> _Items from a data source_
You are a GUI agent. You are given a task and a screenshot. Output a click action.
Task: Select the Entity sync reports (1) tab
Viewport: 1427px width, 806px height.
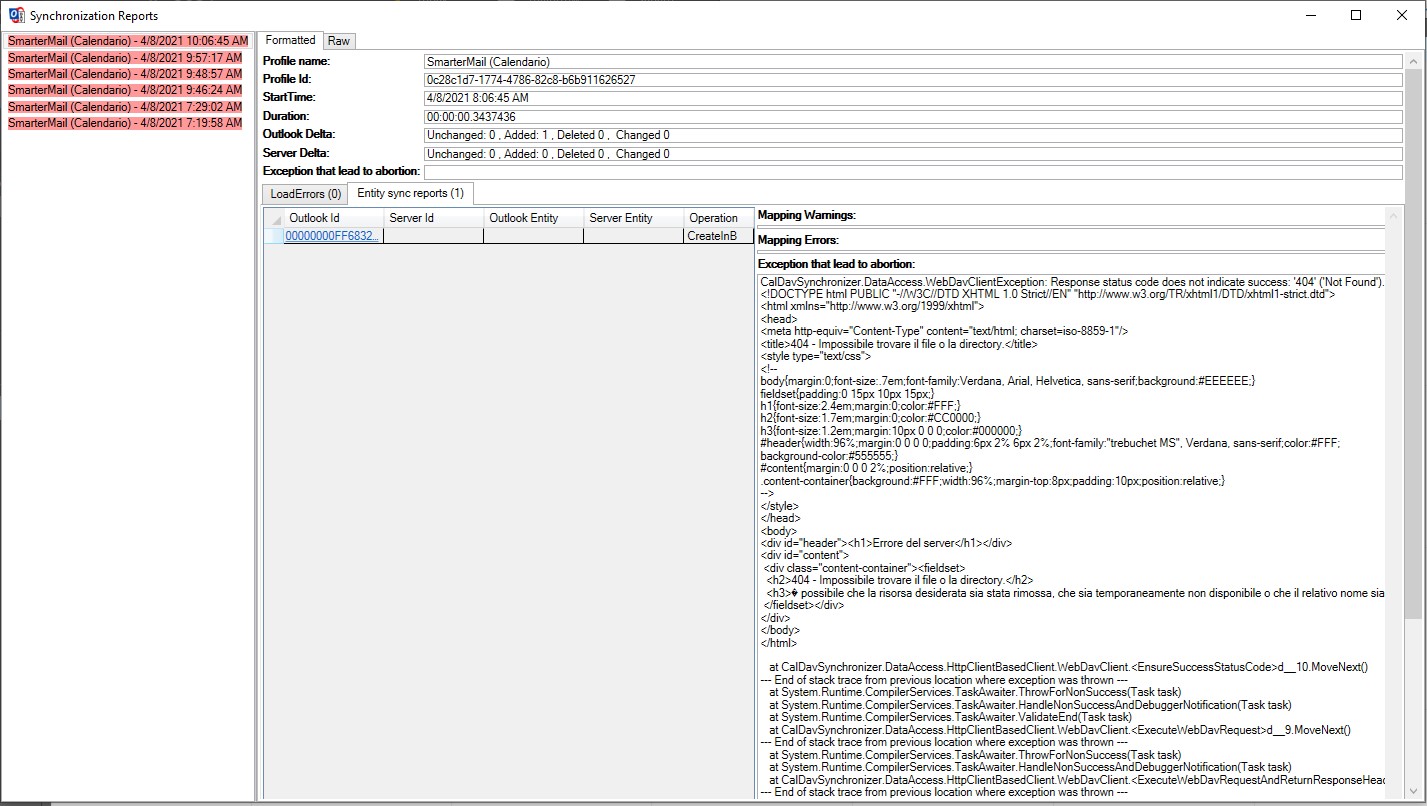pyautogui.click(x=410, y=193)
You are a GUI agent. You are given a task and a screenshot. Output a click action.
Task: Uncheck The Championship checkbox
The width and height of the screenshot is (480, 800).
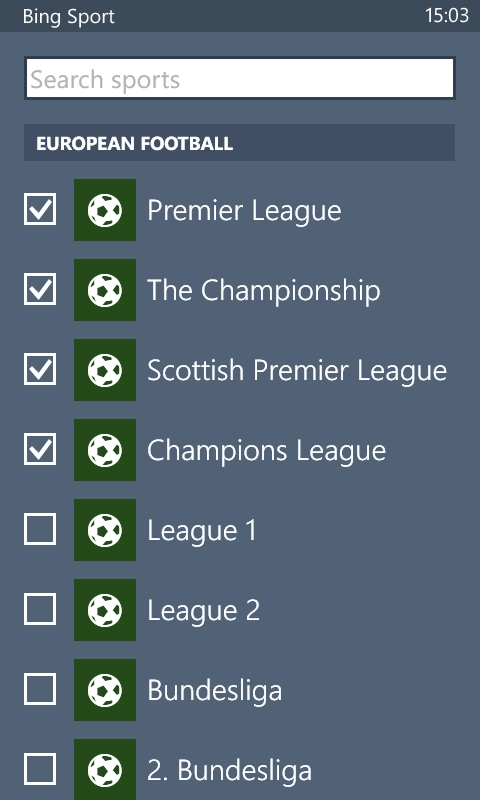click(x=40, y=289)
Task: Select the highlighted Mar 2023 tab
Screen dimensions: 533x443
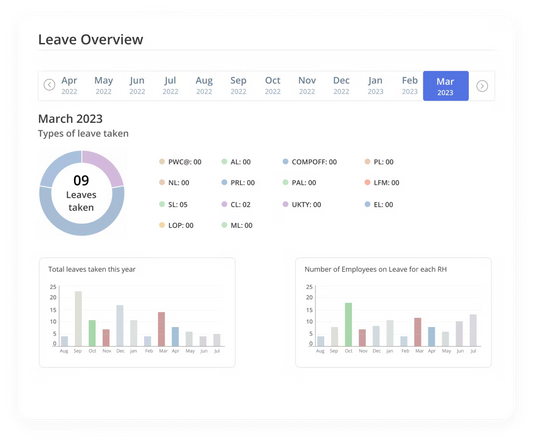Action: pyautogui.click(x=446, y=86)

> _How to complete this task_
Because the pictures are not wanted, retype only the text of every record, exactly as given.

> _Answer box_
You are a GUI agent. You are given a task and a screenshot. Output a click action.
Task: Select the Entity sync reports (1) tab
Viewport: 1427px width, 806px height.
pyautogui.click(x=410, y=193)
You are a GUI agent. You are given a task and a screenshot. Output a click action.
Task: Uncheck The Championship checkbox
The width and height of the screenshot is (480, 800).
click(x=40, y=289)
Task: Select the highlighted Mar 2023 tab
Screen dimensions: 533x443
Action: pyautogui.click(x=446, y=86)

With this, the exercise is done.